The government’s not the only one that drops billions of dollars in one fell swoop.
Bargain-hunters do it too.
Last year, over Thanksgiving weekend, Christmas shoppers spent a record $52.4 billion, according to the National Retail Federation. This year, the federation expects 147 million people, about half the country’s entire population, to hit the stores looking for deals starting today — Black Friday.
Not to get all Scrooge-like about shopping, but we have to ask: Is this a good thing? Because it feels wrong.
Let’s start with the obvious. This weekend, along with stories about the economy (it’ll either be resurgent or lethargic), we also can count on stories about flared tempers, human tramplings and the occasional death.

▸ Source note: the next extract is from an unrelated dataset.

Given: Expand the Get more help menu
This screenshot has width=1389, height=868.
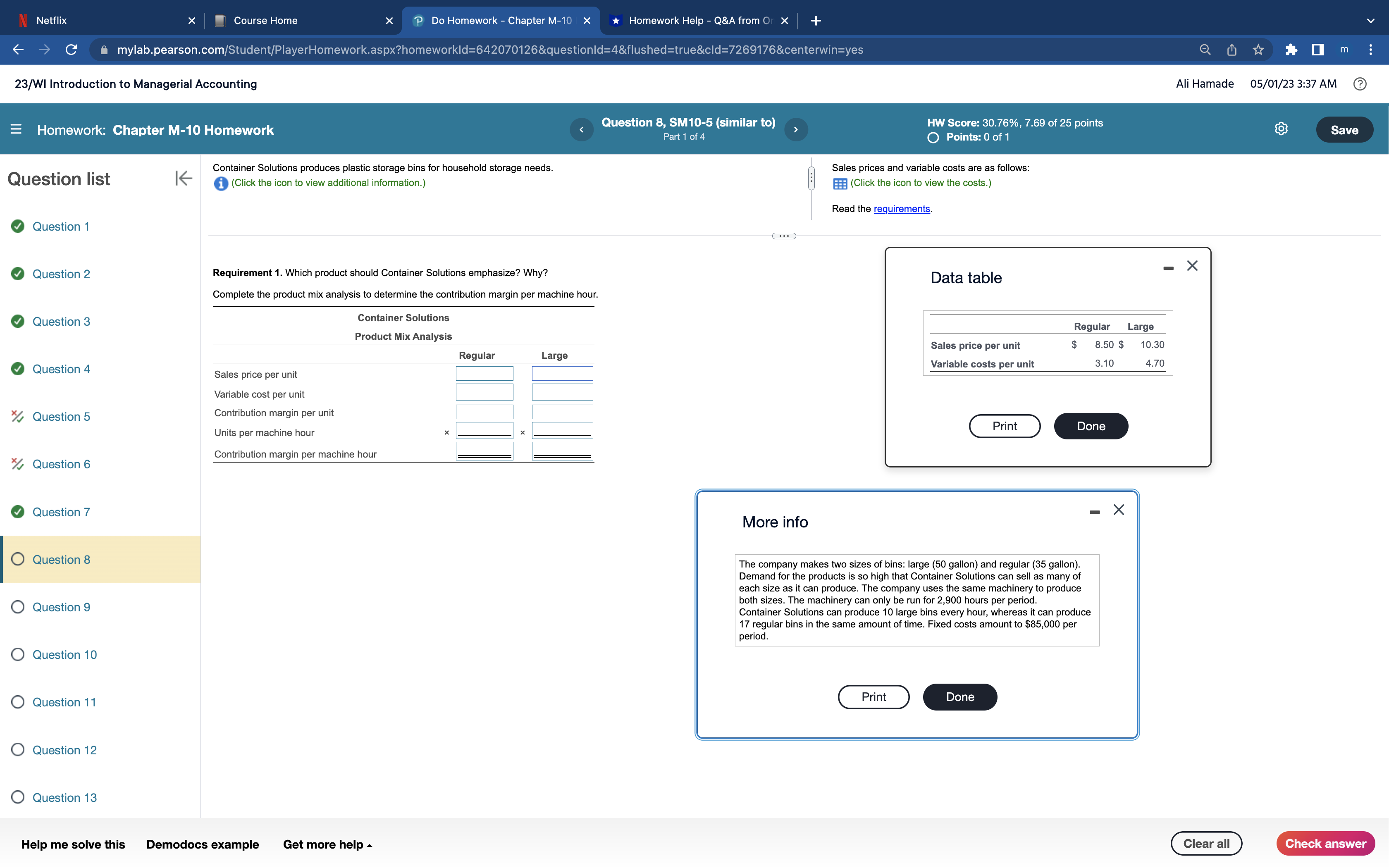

Last year, a woman pepper-sprayed a crowd to get a competitive shopping advantage. Or there was the case in 2008 of a Wal-Mart employee who was crushed to death by shoppers. So many fights have broken out in recent years that there simply isn’t space to mention all of them. Sharks at least need to taste blood to act this way.
Admittedly, violence is rare among the millions. But setting aside those criminal acts, it still seems that this surge in shopping brings out people’s worst impulses, turning what should be a spirit of generosity into a sport.
The holiday season is meant to marked by kindness and giving. That includes getting gifts for loved ones. To some extent, shopping needs to happen. But massive bargain-hunting doesn’t. Really, it shouldn’t.
There’s a desire to fill the space under the tree with as many presents as possible — and, to do that, most of us try to stretch every single dollar.
Maybe we do this because we want to make our family and friends feel appreciated and loved. Maybe we just want to get our money’s worth. Whatever the case, it’s an understandable impulse.
And yet there’s nothing heart-warming about finding out that the present you just opened was bought for a bargain-basement price — gifts chosen based on Amazon.com’s daily deals. Really, that’s a bit depressing.
We still want all 147 million people to go to shopping this weekend.
We want billions spent, a resurgent economy and employment for part-time holiday workers. Commerce isn’t a bad thing. We want presents under the tree.
But we don’t want gifts given out of a sense of duty. We don’t want bargain-hunting to turn into a blood sport. We don’t want Black Friday to be considered a holiday tradition.
It’s a painfully obvious desire, one that many would hopefully echo, and yet it’s a desire that probably will go unfulfilled again this season.